--- FRAGMENTO DEL DOCUMENTO ---
Dicha urgencia es la clave de que Meditaciones del Quijote sea un libro sin unidad, compuesto por tres ensayos redactados en fechas distintas. Pero si los textos no tienen unidad de redacción, siquiera temporal, sí la tienen de inspiración y de intención: pensar el problema de España como problema filosófico. Meditaciones contiene tesis de filosofía primera: la realidad es una perspectiva: «el ser definitivo del mundo no es materia ni es alma, no es cosa alguna determinada, sino una perspectiva» (I, 756), y esa perspectiva lo es de una vida humana, cuya estructura interna se describe en el famoso aforismo «yo soy yo y mi circunstancia y si no la salvo a ella no me salvo yo» (I, 757); también una primera respuesta a la pregunta ¿cómo pensar filosóficamente nuestra vida?: en la asunción de la filosofía como amor intellectualis (Spinoza); y una teoría del conocimiento en la «Meditación preliminar» apuntada en la teoría del concepto (I, 783); y una ética incoada en la teoría del héroe, al final de la «Meditación primera» (I, 815). Ortega, quizá con ingenuidad, pensó que España necesitaba una filosofía. Sólo que no una pensada en Alemania. De Marburgo se trajo el método, la técnica. Sus interlocutores fueron los maestros de la generación del 98. La circunstancia española, España como problema al que dar un tratamiento filosófico, se compadecía mal con un modelo de racionalidad excesivamente idealista, esto es, alejado de la realidad material, de las cosas. Las ideas centrales del prólogo, inducen a pensar que Ortega se acercaba a una filosofía y un método nuevos y radicalmente distintos del idealismo neokantiano, la fenomenología de Husserl. Esta es una razón más que ayuda a entender que Ortega se limitara a «ensayar» una filosofía y no a darla por formulada.

Ortega no pudo prever que, al filo de 1914, la civilización europea, sostenida sobre su visión científica del mundo, entrara en crisis, como ya había ocurrido con los aspectos éticos y estéticos de la filosofía en la llamada crisis de «fin de siglo», anunciada por Nietzsche y Kierkegaard, a la que nuestro Unamuno puso oídos y que Ortega aparentó ignorar, aunque en algún lugar menciona «los barrios bajo del pesimismo». Acaso pensó que la crisis espiritual en Francia o Alemania era de diferente formato y envergadura que en la preilustrada España. Pero creo que no por mucho tiempo. Hacia 1916, con El espectador, Ortega comienza a hacer la misma operación que Unamuno ejecutó con radicalidad y pesimismo en Del sentimiento: revisar críticamente la modernidad y levantar acta de sus crisis.
---
== TAREA 1 ==
Enumera todas las filas que contengan la cadena "this".
Las filas siguientes no guardan relación alguna con el fragmento sobre Ortega.
--- MATERIAL PROPORCIONADO ---
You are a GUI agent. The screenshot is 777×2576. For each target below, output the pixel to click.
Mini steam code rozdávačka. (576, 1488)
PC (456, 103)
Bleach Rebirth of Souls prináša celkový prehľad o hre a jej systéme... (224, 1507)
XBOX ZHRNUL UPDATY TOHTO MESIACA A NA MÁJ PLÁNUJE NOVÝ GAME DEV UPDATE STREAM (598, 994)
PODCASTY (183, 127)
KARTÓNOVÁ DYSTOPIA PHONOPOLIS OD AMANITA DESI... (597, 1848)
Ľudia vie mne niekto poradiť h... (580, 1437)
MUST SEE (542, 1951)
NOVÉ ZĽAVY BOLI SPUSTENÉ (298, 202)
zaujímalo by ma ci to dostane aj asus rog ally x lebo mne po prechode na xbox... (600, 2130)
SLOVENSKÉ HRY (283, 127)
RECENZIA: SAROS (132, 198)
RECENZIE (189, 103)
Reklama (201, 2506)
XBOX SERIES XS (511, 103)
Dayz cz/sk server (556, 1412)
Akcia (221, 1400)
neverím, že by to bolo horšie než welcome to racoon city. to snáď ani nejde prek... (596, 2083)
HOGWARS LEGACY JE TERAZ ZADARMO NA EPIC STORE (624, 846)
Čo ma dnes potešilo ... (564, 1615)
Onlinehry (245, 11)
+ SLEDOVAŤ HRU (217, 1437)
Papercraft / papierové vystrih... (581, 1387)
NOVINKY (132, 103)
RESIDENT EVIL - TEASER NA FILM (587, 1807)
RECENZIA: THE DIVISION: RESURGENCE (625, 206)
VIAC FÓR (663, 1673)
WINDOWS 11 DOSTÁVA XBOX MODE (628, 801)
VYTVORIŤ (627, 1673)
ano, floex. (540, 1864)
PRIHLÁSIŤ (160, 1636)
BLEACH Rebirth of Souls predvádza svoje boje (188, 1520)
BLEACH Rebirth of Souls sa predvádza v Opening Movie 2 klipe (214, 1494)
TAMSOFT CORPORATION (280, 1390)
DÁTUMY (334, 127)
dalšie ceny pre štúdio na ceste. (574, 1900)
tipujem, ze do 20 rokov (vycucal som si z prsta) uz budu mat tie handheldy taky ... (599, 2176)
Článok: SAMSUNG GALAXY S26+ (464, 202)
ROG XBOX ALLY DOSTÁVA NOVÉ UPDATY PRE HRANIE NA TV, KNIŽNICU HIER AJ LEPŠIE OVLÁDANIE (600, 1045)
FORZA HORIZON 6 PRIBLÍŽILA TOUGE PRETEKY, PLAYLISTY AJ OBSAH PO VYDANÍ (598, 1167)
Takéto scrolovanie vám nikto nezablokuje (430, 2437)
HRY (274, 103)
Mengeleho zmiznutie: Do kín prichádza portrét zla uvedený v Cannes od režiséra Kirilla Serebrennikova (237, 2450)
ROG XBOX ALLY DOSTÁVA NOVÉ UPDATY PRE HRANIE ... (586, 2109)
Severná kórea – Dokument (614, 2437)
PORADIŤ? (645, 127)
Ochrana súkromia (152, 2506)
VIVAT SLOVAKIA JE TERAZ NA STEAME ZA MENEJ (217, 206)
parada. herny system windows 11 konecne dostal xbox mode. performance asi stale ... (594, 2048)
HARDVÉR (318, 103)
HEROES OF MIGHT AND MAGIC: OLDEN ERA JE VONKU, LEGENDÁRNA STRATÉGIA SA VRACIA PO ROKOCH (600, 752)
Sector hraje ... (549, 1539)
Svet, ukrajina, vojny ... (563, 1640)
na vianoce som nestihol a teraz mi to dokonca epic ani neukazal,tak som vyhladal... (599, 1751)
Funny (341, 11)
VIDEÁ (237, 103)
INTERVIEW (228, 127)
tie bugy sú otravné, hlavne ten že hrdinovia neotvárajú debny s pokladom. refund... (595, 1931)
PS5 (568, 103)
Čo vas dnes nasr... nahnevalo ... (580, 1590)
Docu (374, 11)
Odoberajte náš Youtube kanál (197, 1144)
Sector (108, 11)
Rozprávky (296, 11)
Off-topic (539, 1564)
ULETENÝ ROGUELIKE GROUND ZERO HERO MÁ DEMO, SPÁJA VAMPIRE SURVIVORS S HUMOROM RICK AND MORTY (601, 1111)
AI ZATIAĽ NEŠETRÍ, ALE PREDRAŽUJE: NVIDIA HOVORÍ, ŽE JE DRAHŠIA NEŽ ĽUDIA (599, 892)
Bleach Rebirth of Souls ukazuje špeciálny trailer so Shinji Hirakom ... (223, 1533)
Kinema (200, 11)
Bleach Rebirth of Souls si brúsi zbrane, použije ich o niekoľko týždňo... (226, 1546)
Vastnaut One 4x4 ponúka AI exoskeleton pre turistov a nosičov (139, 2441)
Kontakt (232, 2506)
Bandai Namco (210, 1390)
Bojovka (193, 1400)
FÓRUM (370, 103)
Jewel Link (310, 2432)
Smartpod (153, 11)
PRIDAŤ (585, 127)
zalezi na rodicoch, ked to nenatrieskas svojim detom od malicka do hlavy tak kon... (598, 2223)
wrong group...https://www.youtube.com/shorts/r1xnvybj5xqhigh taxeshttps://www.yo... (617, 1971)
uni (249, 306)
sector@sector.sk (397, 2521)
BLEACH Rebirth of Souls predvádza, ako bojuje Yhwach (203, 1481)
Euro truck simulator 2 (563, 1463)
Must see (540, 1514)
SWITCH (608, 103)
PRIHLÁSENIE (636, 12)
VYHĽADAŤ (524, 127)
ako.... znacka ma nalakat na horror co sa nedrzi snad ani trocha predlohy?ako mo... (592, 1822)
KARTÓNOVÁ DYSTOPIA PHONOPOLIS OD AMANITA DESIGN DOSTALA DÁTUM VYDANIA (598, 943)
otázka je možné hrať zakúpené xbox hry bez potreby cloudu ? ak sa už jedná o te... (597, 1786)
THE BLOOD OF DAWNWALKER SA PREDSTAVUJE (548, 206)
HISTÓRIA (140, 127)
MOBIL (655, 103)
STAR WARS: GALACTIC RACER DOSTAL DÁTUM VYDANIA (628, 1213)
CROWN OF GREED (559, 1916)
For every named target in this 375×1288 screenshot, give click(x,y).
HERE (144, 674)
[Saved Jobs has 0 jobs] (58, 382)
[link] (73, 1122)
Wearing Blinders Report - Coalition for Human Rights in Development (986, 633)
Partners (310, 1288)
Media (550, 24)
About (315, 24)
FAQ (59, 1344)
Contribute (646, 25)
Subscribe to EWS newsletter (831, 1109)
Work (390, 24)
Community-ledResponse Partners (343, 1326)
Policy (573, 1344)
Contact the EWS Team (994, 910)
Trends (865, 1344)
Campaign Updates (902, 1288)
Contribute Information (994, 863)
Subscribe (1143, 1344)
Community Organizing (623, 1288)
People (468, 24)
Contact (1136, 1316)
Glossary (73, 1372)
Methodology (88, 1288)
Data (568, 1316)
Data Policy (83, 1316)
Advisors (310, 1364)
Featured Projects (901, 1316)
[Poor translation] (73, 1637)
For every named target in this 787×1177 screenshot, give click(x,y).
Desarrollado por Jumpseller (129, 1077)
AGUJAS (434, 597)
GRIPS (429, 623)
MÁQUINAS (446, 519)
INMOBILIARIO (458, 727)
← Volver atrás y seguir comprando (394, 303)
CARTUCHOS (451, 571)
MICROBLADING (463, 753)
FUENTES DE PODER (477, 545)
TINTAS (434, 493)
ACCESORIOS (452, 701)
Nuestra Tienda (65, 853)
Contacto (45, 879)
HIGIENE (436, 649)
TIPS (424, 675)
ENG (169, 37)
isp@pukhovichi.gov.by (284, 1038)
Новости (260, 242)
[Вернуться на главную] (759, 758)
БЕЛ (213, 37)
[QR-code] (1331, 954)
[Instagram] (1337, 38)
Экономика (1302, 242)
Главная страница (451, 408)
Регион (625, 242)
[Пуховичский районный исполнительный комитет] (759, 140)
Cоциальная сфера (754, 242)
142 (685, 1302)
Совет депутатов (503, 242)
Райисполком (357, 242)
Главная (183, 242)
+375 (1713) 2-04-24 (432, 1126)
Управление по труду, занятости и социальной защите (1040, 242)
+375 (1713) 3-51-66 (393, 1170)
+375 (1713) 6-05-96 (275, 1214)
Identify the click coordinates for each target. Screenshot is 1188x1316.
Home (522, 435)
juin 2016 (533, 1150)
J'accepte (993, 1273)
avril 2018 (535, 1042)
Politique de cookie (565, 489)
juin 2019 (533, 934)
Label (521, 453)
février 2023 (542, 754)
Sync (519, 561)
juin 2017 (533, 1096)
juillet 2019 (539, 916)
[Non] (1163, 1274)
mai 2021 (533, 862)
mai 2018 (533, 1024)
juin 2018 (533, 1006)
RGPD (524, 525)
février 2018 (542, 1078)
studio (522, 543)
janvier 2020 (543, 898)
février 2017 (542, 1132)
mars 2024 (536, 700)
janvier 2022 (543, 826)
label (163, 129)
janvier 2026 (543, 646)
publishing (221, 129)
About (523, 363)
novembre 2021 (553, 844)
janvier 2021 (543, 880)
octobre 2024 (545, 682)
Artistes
---
== TAREA 2 ==
Reproduce literalmente el pasaje del fragmento sobre Ortega comprendido entre "Ortega no pudo" y "de sus crisis.", ambos incluidos.

== RESPUESTA REDACTADA 1 ==
For every named target in this 375×1288 screenshot, give click(x,y).
For every named target in this 787×1177 screenshot, give click(x,y).

== RESPUESTA REDACTADA 2 ==
Ortega no pudo prever que, al filo de 1914, la civilización europea, sostenida sobre su visión científica del mundo, entrara en crisis, como ya había ocurrido con los aspectos éticos y estéticos de la filosofía en la llamada crisis de «fin de siglo», anunciada por Nietzsche y Kierkegaard, a la que nuestro Unamuno puso oídos y que Ortega aparentó ignorar, aunque en algún lugar menciona «los barrios bajo del pesimismo». Acaso pensó que la crisis espiritual en Francia o Alemania era de diferente formato y envergadura que en la preilustrada España. Pero creo que no por mucho tiempo. Hacia 1916, con El espectador, Ortega comienza a hacer la misma operación que Unamuno ejecutó con radicalidad y pesimismo en Del sentimiento: revisar críticamente la modernidad y levantar acta de sus crisis.